What's left to say?
iSOLA
Don't Walk, Run (Aberdeen)

by Marc Hirsh

originally published in Space City Rock, Summer 2004

Boy, Radiohead sure did a number on an entire generation of young bands, didn’t they? I mean, for every group like Coldplay that takes the dramatic-but-not-overly-aggressive-guitar-pop-with-plaintive-vocals formula and does something interesting and original with it, there are dozens, hundreds, maybe even thousands of bands like iSOLA just plugging away with diminishing returns. “Medic,” the first song on iSOLA’s debut CD Don’t Walk, Run, crams in as many ideas from OK Computer as they can fit, from “Airbag” to “Paranoid Android” to “Electioneering.” It’s like they’re trying to play the whole album in one song, something they try again five songs later with “Emma” (which keeps “Airbag” but swaps in “Karma Police” and “The Tourist”).

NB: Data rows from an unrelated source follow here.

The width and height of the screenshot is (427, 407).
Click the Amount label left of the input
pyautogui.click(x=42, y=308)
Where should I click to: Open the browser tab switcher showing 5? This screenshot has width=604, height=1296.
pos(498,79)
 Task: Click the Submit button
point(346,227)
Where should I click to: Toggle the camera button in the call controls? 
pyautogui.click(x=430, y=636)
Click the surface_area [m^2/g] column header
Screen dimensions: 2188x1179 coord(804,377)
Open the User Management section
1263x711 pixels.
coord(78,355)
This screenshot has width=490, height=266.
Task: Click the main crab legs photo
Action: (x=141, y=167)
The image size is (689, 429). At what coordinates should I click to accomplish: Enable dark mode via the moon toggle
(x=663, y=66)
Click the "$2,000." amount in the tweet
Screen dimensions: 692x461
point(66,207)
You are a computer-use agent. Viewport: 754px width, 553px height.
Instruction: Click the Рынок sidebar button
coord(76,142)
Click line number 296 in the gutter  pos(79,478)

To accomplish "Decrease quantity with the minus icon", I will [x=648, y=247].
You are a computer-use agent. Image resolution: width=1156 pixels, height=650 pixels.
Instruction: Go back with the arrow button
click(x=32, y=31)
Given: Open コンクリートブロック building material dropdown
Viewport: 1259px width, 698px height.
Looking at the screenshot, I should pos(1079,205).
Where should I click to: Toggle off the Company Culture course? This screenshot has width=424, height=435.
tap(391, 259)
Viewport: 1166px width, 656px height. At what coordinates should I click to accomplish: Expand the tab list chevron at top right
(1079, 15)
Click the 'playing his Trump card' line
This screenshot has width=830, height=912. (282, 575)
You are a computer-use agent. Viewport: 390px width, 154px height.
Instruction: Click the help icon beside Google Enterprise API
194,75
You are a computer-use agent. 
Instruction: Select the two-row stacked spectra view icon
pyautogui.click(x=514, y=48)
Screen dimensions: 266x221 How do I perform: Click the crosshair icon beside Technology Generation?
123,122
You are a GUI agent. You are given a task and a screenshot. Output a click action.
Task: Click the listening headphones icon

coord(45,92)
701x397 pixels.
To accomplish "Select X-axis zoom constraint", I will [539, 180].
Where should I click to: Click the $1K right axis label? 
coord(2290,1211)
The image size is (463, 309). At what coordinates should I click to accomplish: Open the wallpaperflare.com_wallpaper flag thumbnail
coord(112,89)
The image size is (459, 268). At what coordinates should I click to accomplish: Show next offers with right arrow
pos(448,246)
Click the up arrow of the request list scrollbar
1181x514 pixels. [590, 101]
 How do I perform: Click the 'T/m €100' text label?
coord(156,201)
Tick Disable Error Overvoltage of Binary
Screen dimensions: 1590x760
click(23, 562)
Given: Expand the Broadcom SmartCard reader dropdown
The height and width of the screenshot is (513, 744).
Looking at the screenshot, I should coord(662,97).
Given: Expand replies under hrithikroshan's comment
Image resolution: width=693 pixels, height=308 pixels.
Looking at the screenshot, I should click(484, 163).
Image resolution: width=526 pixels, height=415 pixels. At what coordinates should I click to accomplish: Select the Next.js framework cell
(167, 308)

That’s followed by two pointlessly unlisted tracks, one of which sounds like it wants to be “Marquee Moon” for the post-Kid A generation. I can’t figure out why iSOLA, and half of Indie Nation, think it’s a good idea to a) tell us the names of some but not all of their songs and b) put two large blocks of silence on their CD. I mean, what would Radiohead do?